YOUR OBJECTIVE:
Below are the records; how many of their lines contain "will"? Reply only with that figure.

GIVEN DATA:

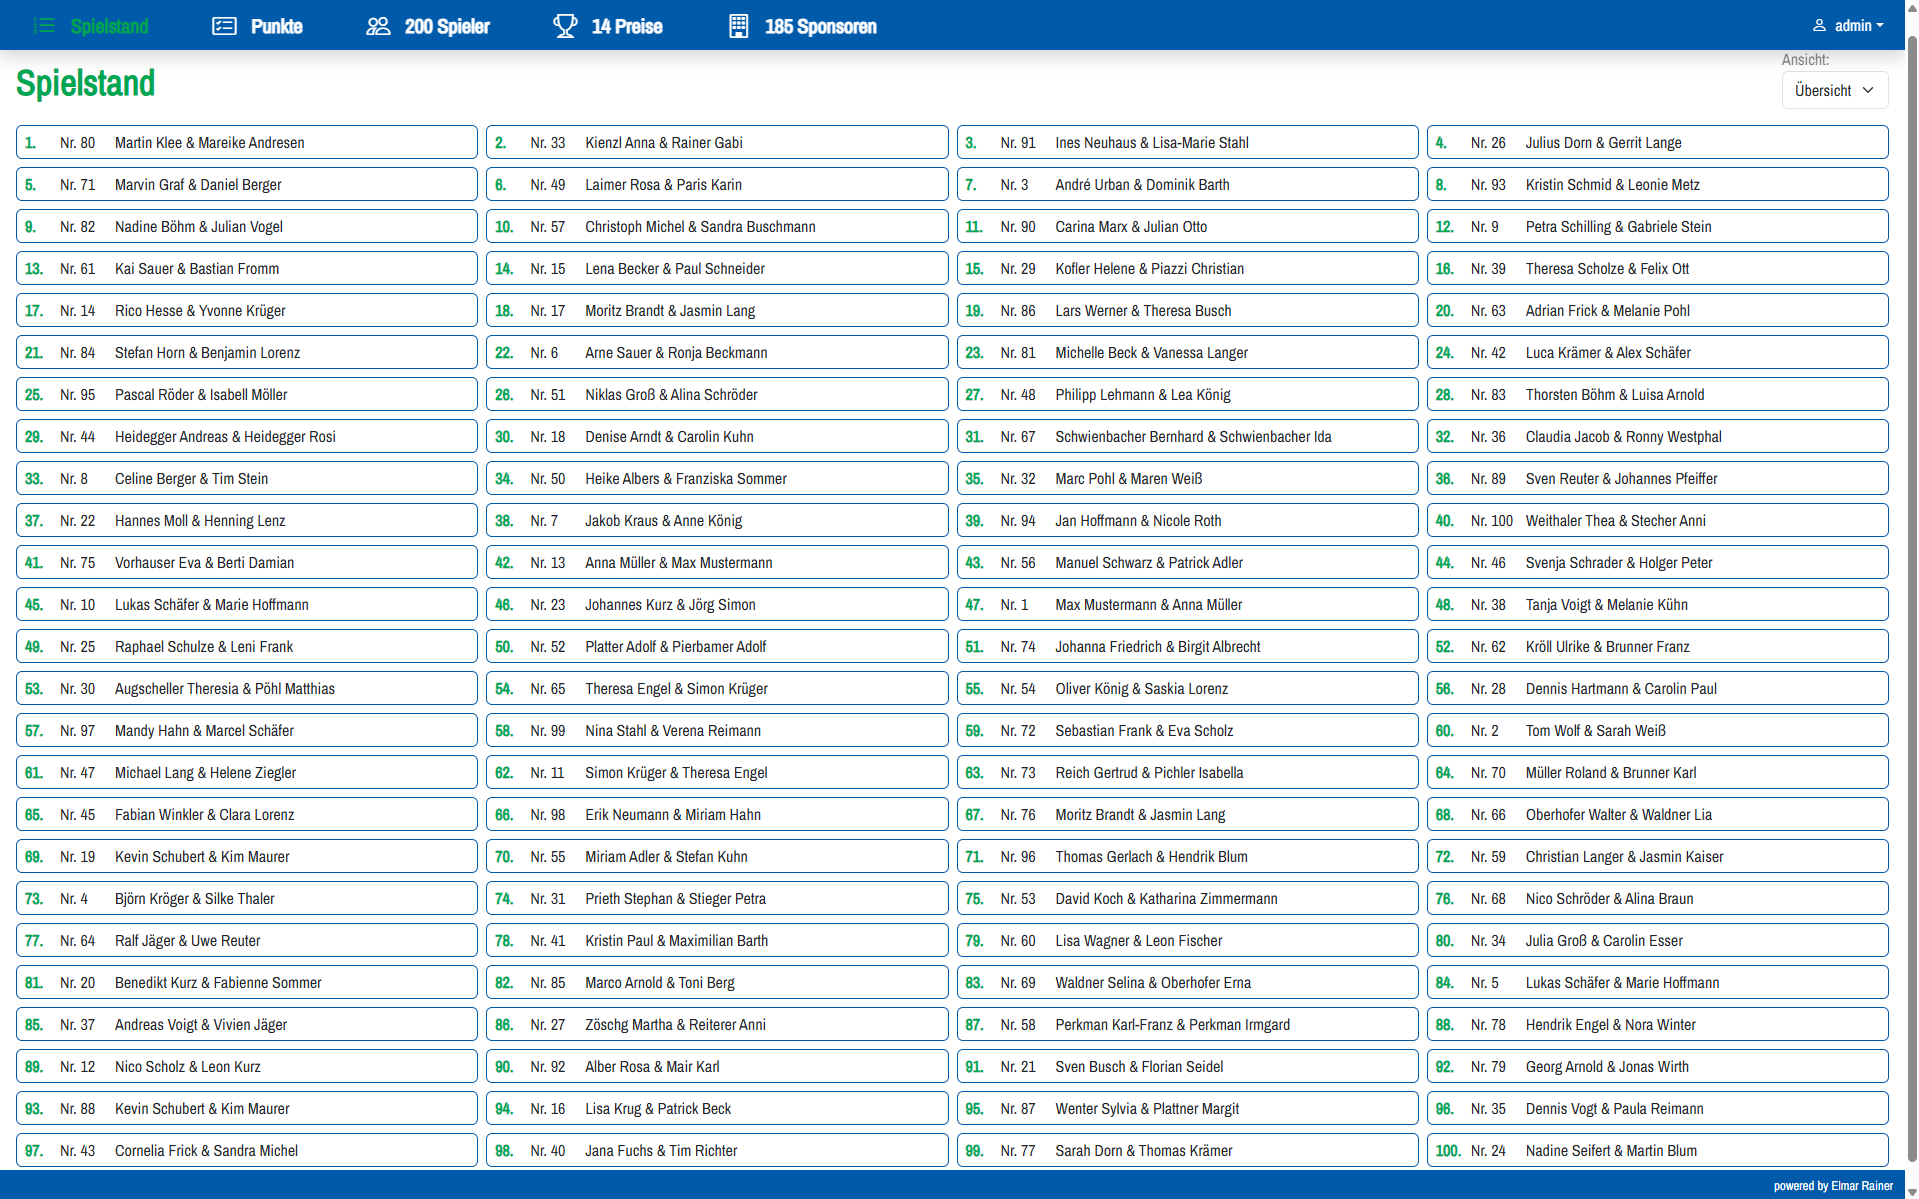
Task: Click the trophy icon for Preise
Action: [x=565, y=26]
==
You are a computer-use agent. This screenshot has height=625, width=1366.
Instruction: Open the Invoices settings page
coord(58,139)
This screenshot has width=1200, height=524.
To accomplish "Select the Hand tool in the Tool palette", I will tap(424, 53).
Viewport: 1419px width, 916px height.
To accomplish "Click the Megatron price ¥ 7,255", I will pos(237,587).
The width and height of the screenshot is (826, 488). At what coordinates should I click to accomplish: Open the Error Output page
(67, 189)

OUTPUT BELOW:
2